EXERCISE DESCRIPTION: Pull out every line below that contains the string "width" and copy each one in full. Matching is case-sensitive.

WORKING DATA:
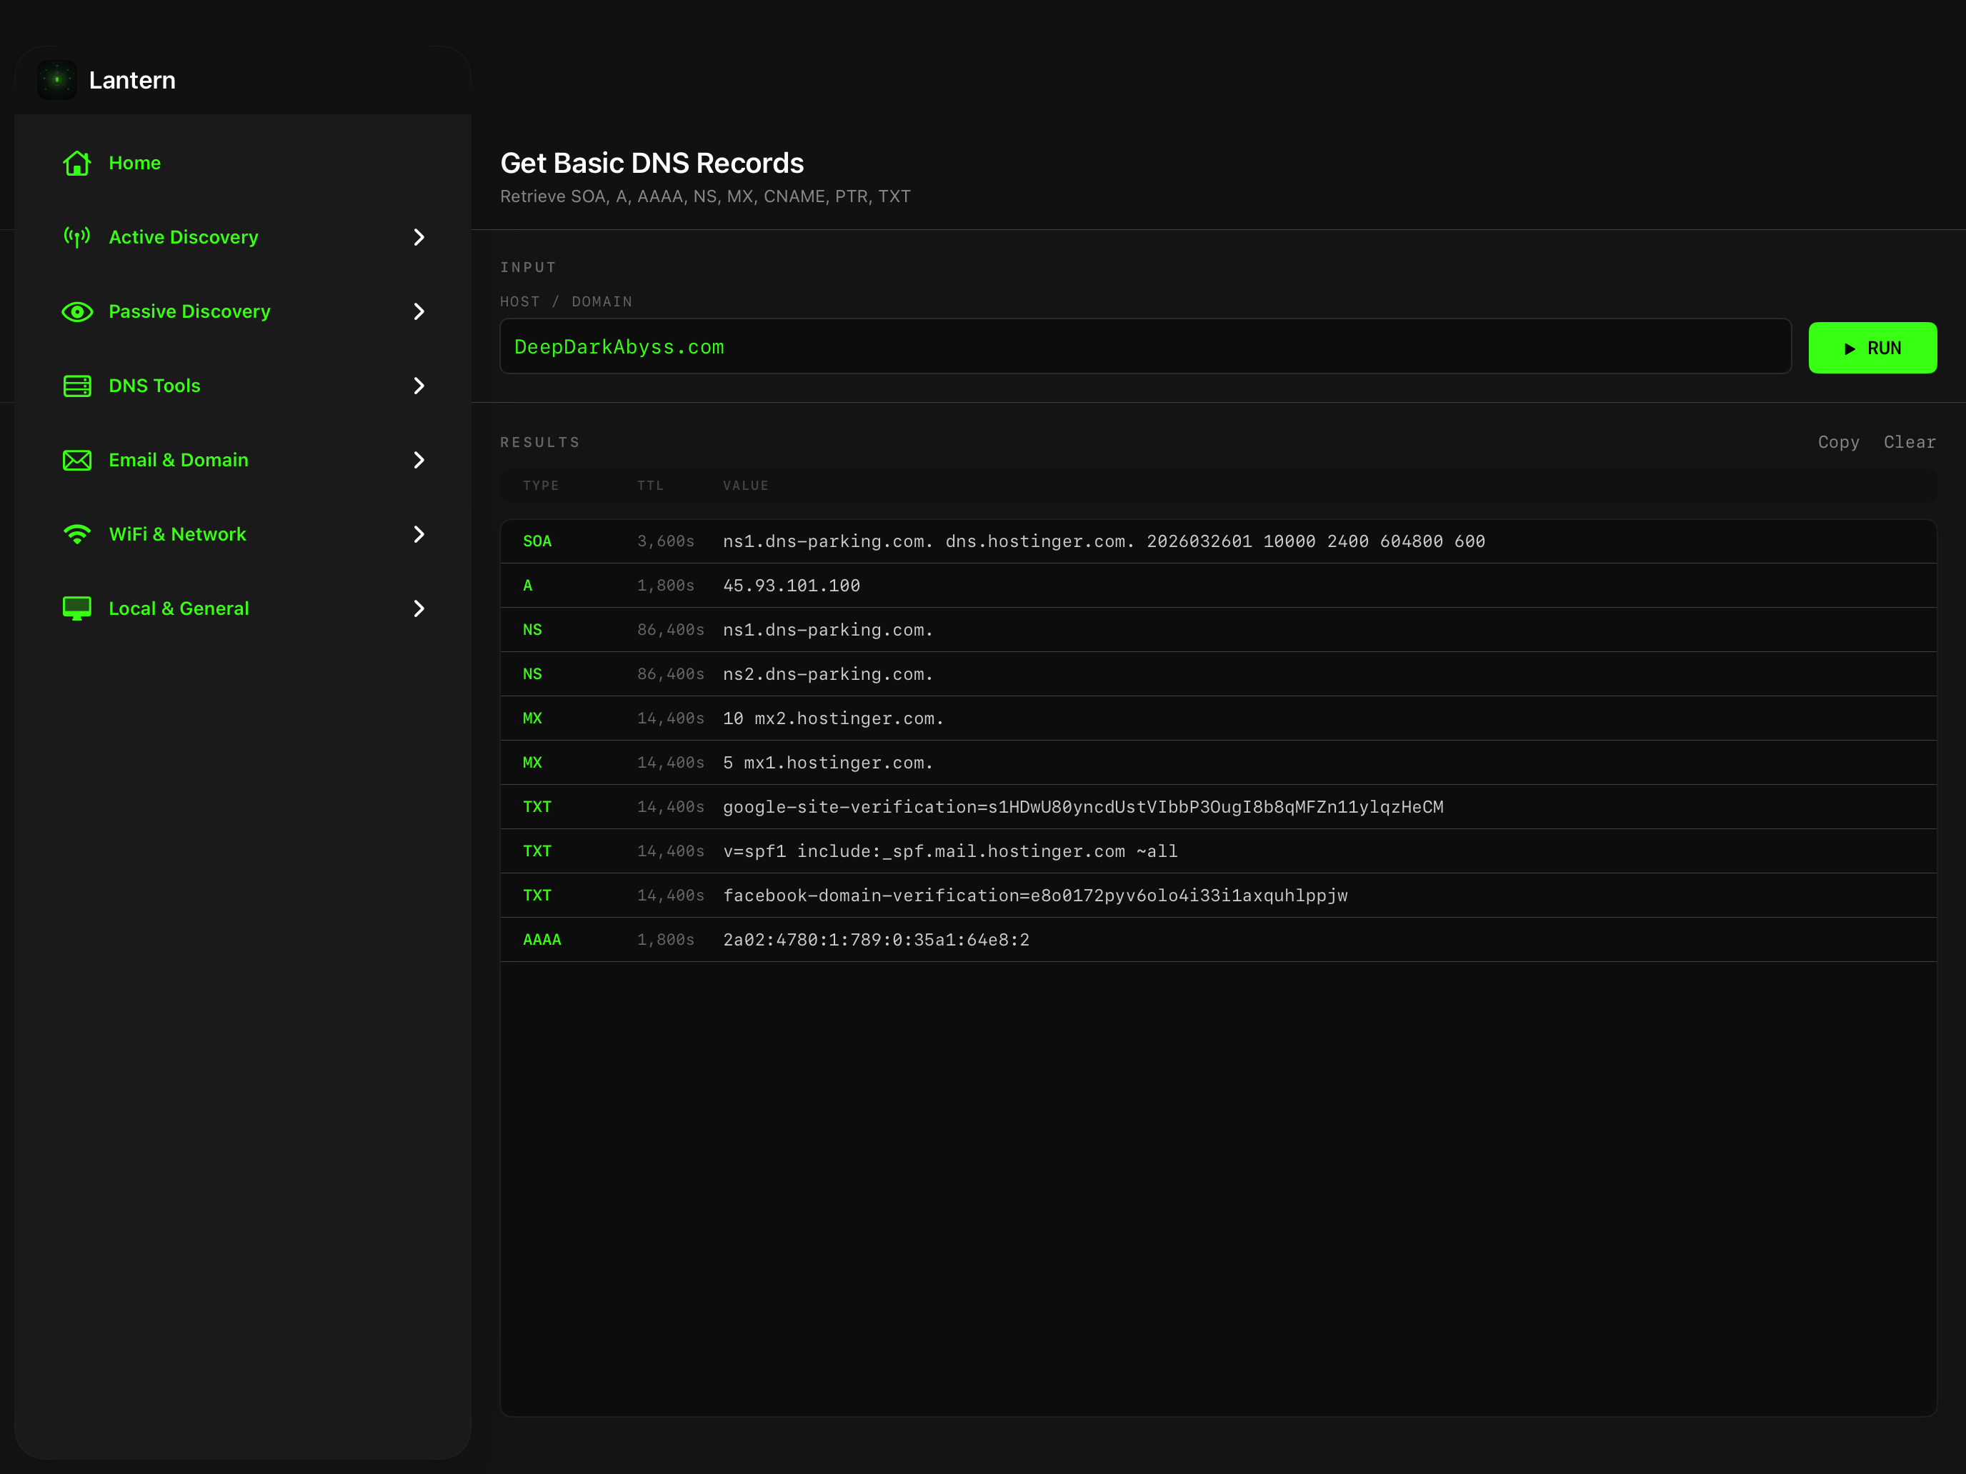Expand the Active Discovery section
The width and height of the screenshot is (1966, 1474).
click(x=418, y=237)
--
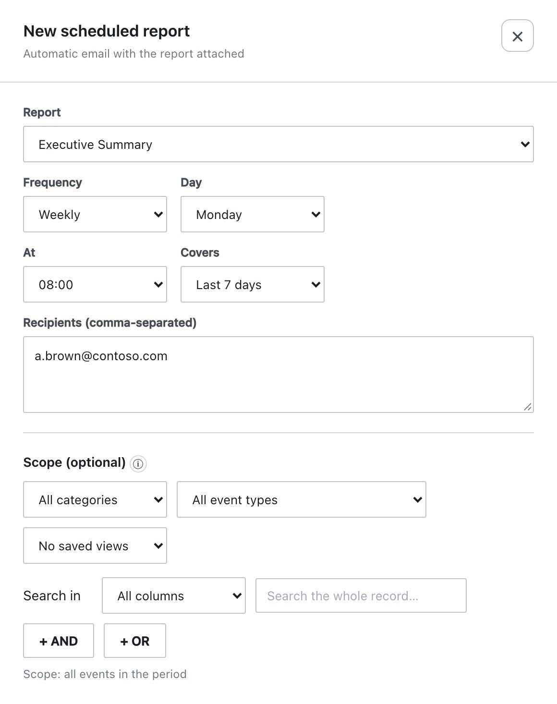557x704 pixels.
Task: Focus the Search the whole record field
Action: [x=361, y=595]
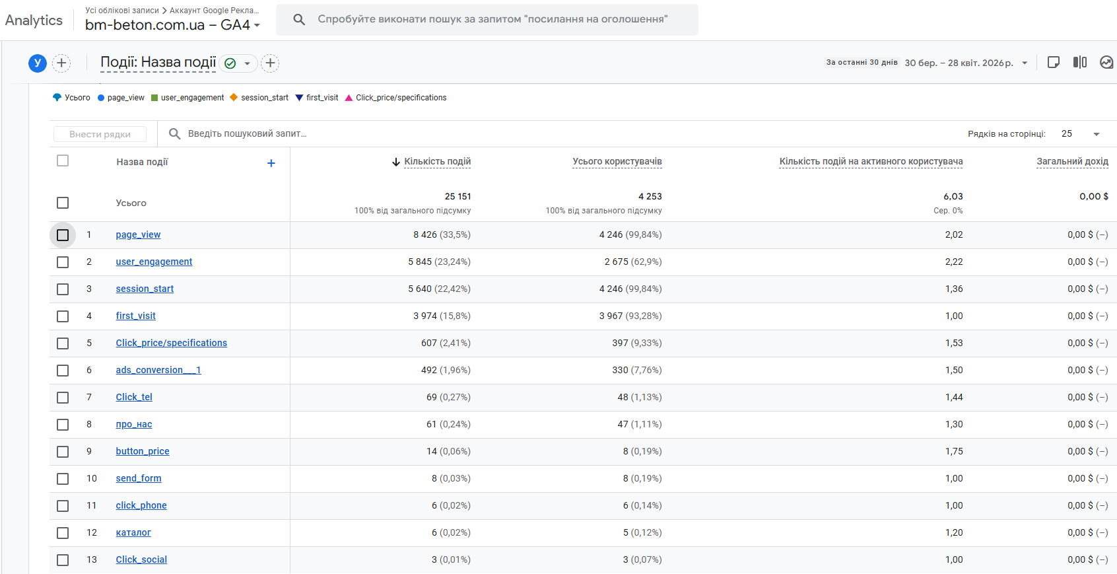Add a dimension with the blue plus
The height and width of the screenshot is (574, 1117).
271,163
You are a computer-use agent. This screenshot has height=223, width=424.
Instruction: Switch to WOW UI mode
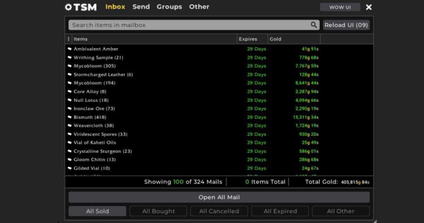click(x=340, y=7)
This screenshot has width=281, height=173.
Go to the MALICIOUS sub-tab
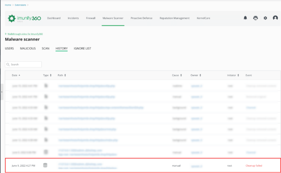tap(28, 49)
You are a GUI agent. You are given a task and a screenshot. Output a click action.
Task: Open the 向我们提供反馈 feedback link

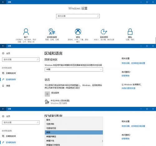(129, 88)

RESULT OF THIS TASK:
The width and height of the screenshot is (1966, 1474).
The height and width of the screenshot is (574, 1117).
You are a computer-use agent. This screenshot has height=223, width=424.
This screenshot has width=281, height=173.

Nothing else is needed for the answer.